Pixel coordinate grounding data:

╔══

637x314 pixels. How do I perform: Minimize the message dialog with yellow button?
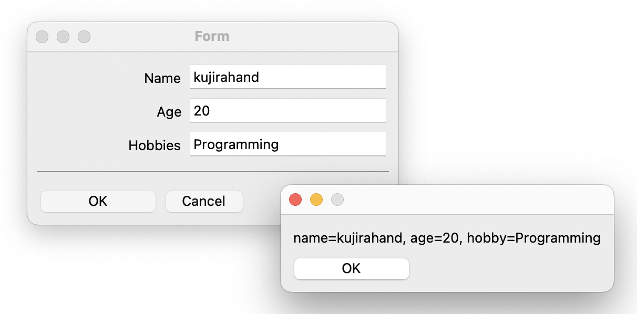coord(316,200)
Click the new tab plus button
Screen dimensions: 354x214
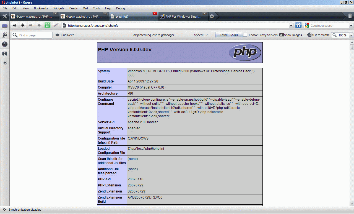(x=212, y=16)
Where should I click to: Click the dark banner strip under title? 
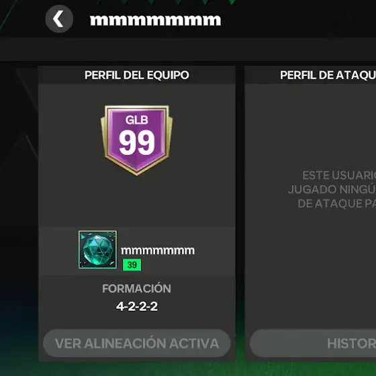coord(188,49)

╚══

▶ Task to complete
Return all records exactly as they stand above, except for pictures.

▶ Expected answer
637x314 pixels. How do I perform: Minimize the message dialog with yellow button?
coord(316,200)
Click the new tab plus button
Screen dimensions: 354x214
(x=212, y=16)
Where should I click to: Click the dark banner strip under title? 
coord(188,49)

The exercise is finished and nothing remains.